Inspecting word2vec Matrices

The below figure shows a representation of Continuous Bag-of-Word Model with only one word in the context. There are three layers in total. The units on adjacent layers are fully connected.

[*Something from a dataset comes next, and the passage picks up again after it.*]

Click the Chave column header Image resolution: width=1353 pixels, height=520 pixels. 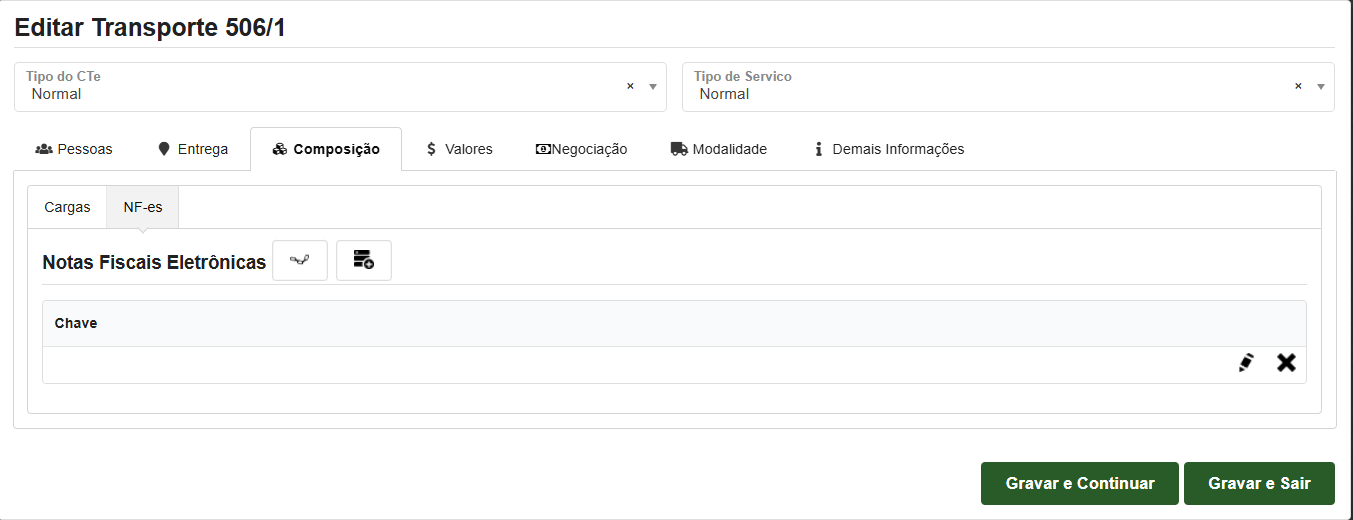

A simple CBOW model with only one word in the context.

Notations

There are $V$ words in the vocabulary.
The input layer is of size $V$ and indexed using $k$ .
The output layer is of size $V$ and indexed using $j$ .
The hidden layer is of size $N$ and indexed using $i$ .
$\mathbf{W}$ is the weight matrix connecting the input layer and the hidden layer. $\mathbf{W}$ has dimensions $V \times N$ .
An individual element in the weight matrix $\mathbf{W}$ is denoted by $w_{ki}$ . Here. $k \in \{1 \cdots V\}$ and $i \in \{1 \cdots N\}$ .
$\mathbf{W'}$ is the weight matrix connecting the hidden layer and the output layer. $\mathbf{W'}$ has dimensions $N \times V$ .
An individual element in the weight matrix $\mathbf{W'}$ is denoted by $w'_{ij}$ . Here. $i \in \{1 \cdots N\}$ and $j \in \{1 \cdots V\}$ .

Input

The input is a one-hot encoded vector. This means that for a given input context word, only one out of $V$ units, ${x_1, \cdots, x_V }$ , will be $1$ , and all other units are $0$ .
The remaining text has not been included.